**Source material**
- Opening Delimiter -

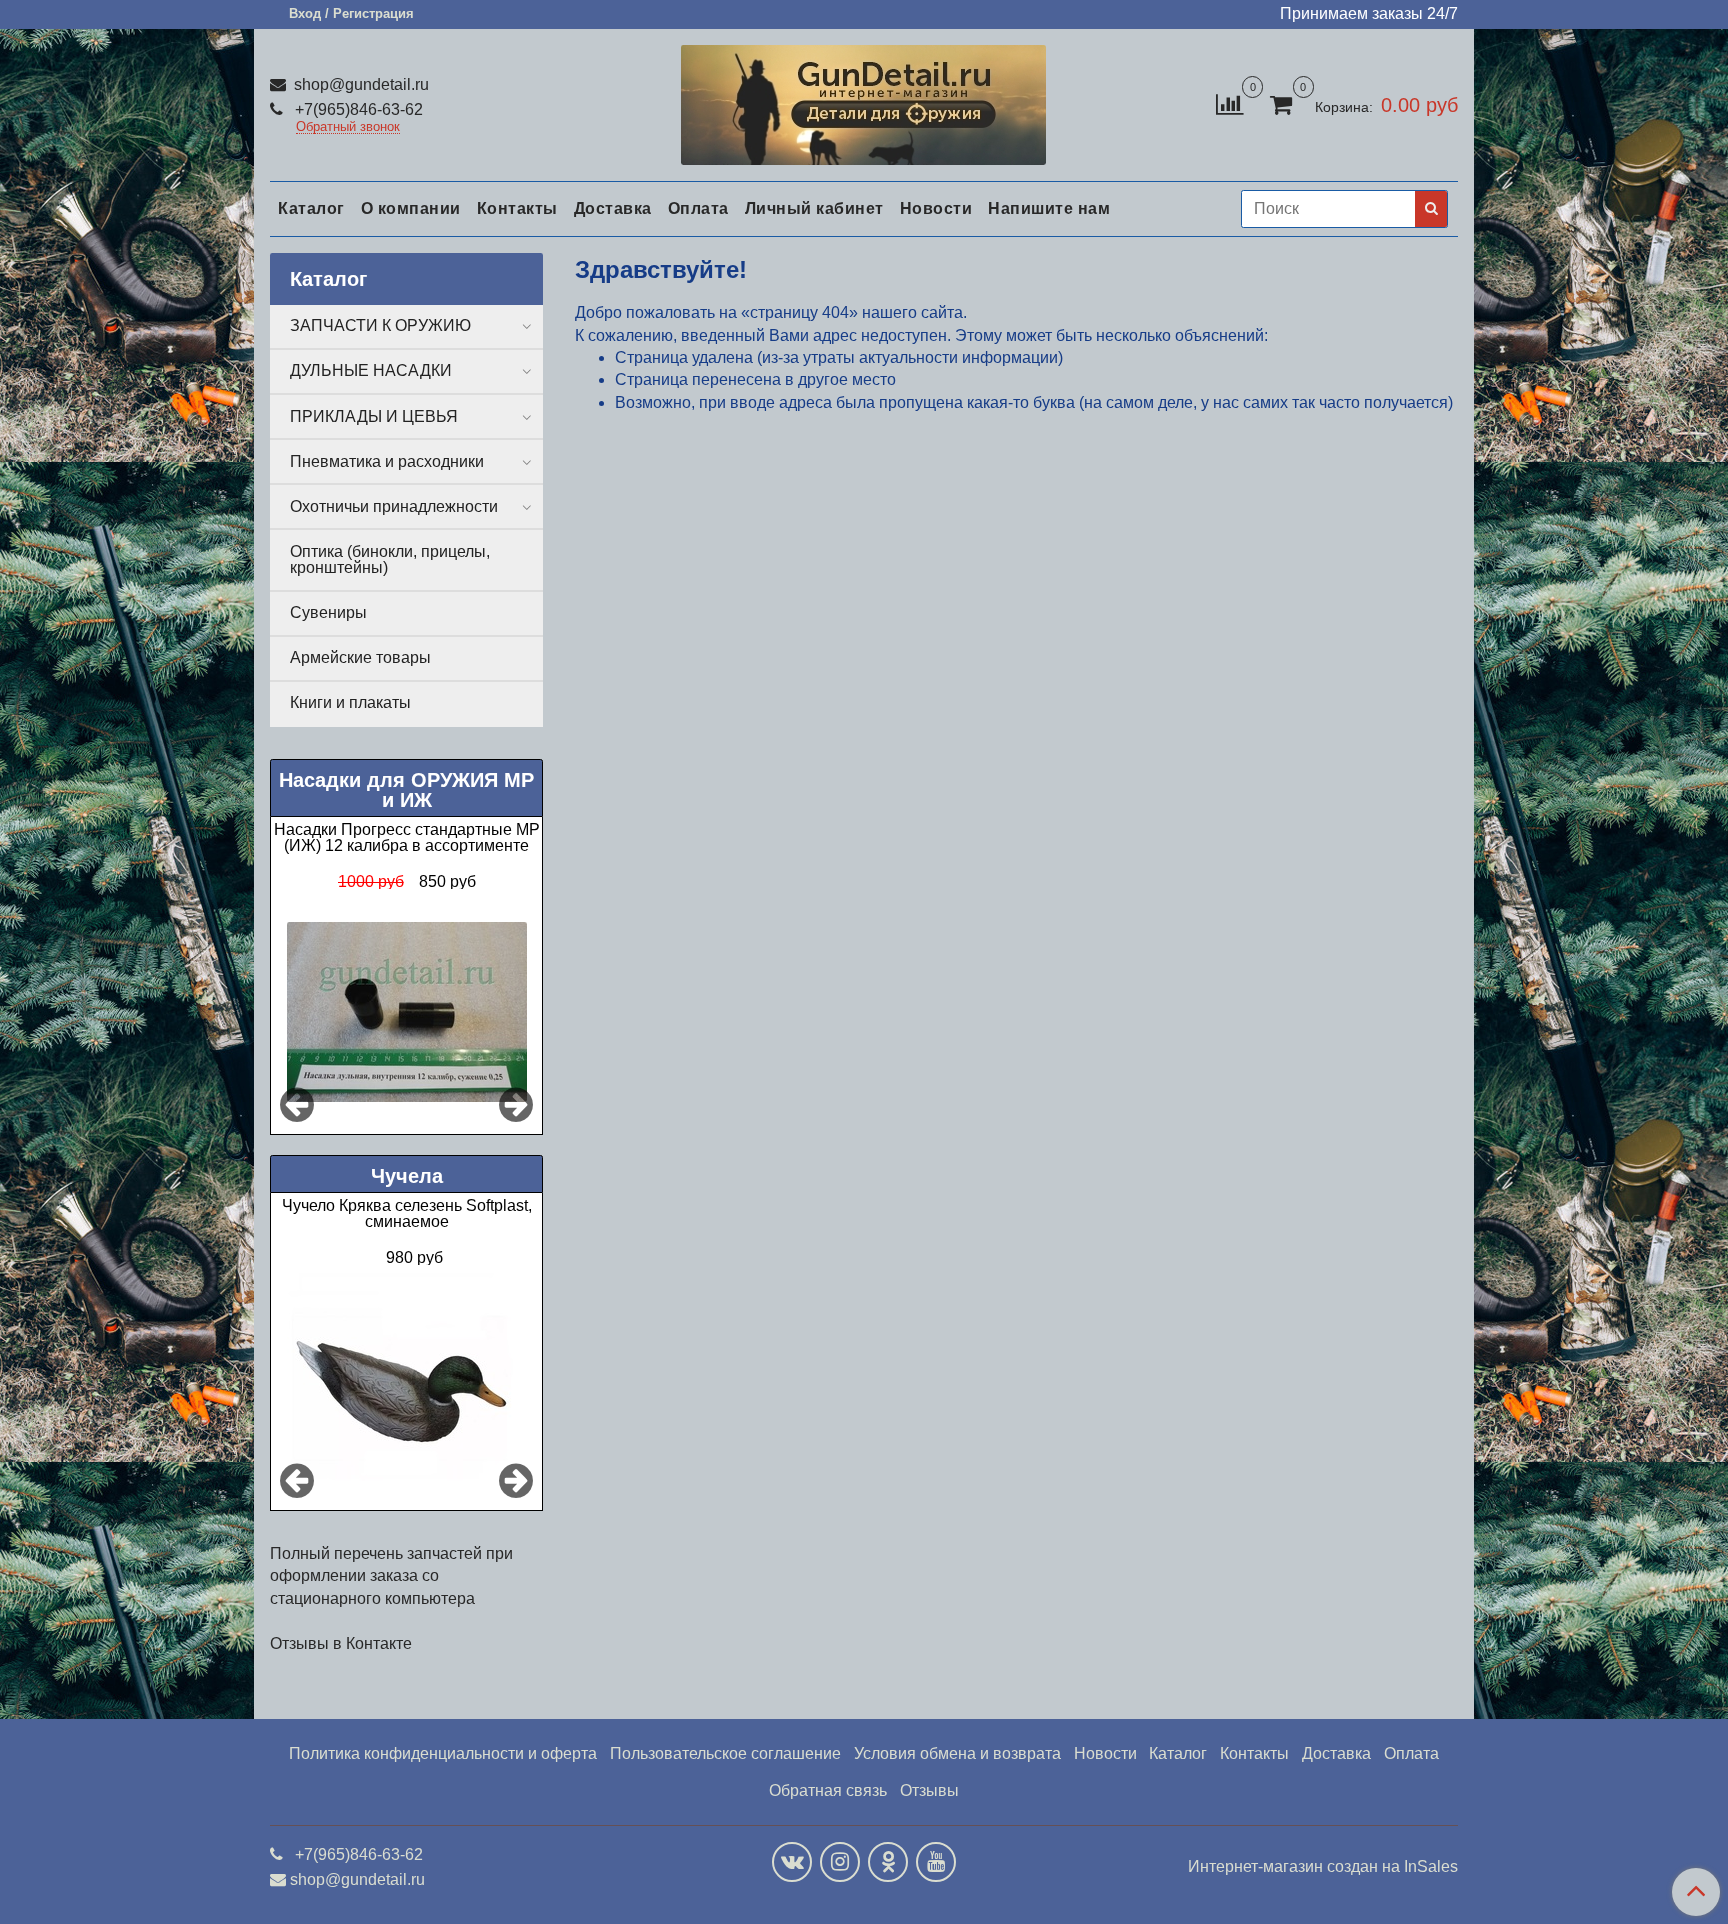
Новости (936, 208)
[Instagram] (840, 1862)
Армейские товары (360, 657)
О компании (411, 208)
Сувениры (328, 612)
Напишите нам (1049, 208)
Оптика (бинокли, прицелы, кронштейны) (390, 559)
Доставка (613, 208)
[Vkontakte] (792, 1862)
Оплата (698, 208)
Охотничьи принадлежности (394, 506)
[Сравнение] (1229, 103)
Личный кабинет (814, 208)
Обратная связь (828, 1790)
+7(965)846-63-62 (357, 109)
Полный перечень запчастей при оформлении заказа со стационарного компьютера (391, 1576)
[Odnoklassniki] (888, 1862)
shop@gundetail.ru (359, 84)
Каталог (311, 208)
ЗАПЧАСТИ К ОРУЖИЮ (380, 325)
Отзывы (929, 1790)
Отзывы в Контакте (341, 1643)
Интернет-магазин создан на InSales (1323, 1867)
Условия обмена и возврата (957, 1753)
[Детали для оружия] (863, 100)
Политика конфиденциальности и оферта (443, 1753)
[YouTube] (936, 1862)
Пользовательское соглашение (725, 1753)
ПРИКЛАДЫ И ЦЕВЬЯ (374, 416)
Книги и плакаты (350, 702)
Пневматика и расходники (387, 461)
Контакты (517, 208)
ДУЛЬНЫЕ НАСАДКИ (371, 370)
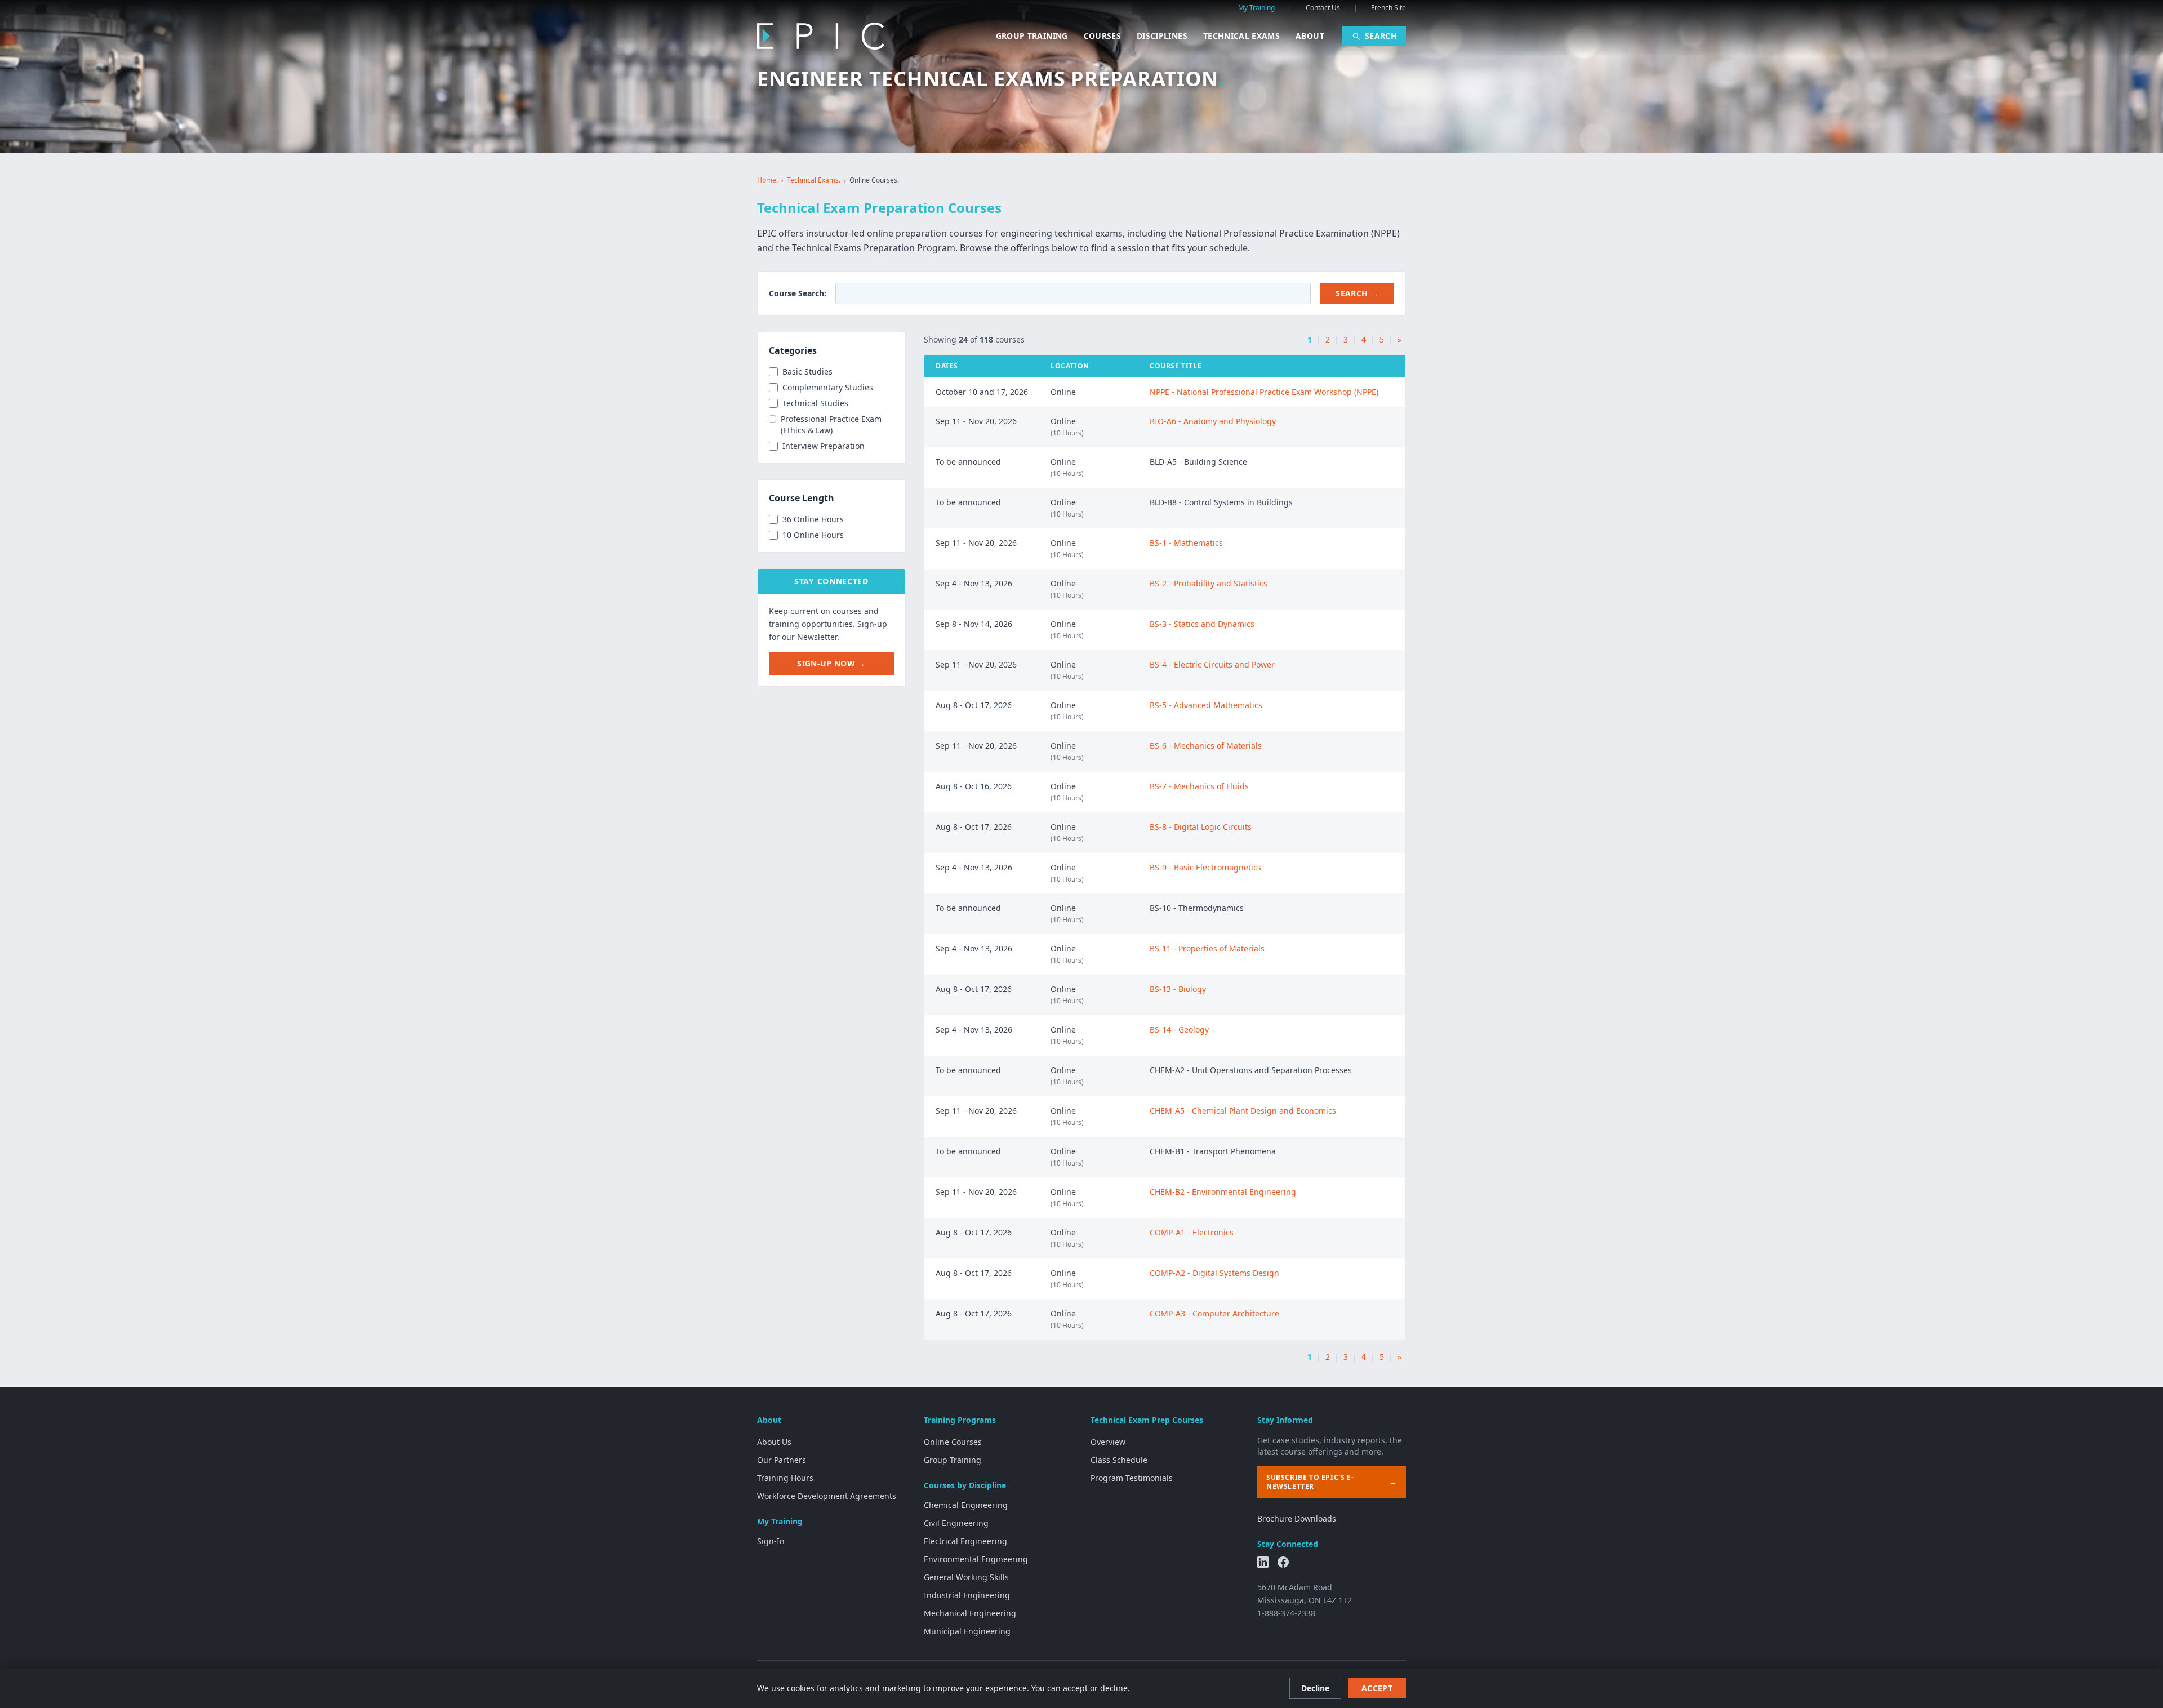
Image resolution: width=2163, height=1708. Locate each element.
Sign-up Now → (831, 663)
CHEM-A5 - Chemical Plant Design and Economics (1243, 1110)
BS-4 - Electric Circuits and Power (1212, 664)
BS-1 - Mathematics (1186, 542)
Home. (767, 180)
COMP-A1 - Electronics (1192, 1232)
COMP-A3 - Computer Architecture (1214, 1313)
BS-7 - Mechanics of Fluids (1199, 786)
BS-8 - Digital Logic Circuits (1201, 826)
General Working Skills (966, 1577)
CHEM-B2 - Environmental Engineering (1223, 1191)
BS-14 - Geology (1179, 1029)
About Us (774, 1441)
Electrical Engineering (965, 1541)
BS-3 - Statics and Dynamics (1202, 624)
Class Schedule (1119, 1460)
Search (1381, 35)
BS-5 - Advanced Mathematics (1206, 705)
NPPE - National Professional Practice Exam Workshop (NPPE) (1264, 391)
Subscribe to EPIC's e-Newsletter (1331, 1482)
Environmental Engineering (976, 1559)
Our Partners (781, 1460)
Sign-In (771, 1541)
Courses (1102, 35)
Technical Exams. (813, 180)
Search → (1357, 293)
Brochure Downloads (1296, 1518)
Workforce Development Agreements (826, 1496)
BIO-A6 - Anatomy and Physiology (1213, 421)
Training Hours (785, 1478)
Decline (1315, 1688)
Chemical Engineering (966, 1505)
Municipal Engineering (967, 1631)
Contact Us (1323, 7)
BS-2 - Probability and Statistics (1208, 583)
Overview (1108, 1441)
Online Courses (953, 1441)
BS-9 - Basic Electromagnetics (1205, 867)
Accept (1376, 1688)
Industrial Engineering (967, 1595)
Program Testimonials (1132, 1478)
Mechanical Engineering (970, 1613)
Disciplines (1162, 35)
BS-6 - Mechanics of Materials (1206, 745)
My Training (1256, 7)
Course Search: (797, 293)
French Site (1388, 7)
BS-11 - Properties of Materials (1207, 948)
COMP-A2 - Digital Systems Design (1214, 1272)
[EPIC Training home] (820, 36)
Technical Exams (1241, 35)
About (1310, 35)
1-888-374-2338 (1286, 1613)
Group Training (1032, 35)
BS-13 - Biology (1178, 989)
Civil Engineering (956, 1523)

- Closing Delimiter -

**Task goal**
Give back precisely the lines above that start at the line containing "Армейские товары (360, 657)" and end at the line containing "Обратная связь (828, 1790)", inclusive. No other lines belong in the output.

**Written solution**
Армейские товары (360, 657)
О компании (411, 208)
Сувениры (328, 612)
Напишите нам (1049, 208)
Оптика (бинокли, прицелы, кронштейны) (390, 559)
Доставка (613, 208)
[Vkontakte] (792, 1862)
Оплата (698, 208)
Охотничьи принадлежности (394, 506)
[Сравнение] (1229, 103)
Личный кабинет (814, 208)
Обратная связь (828, 1790)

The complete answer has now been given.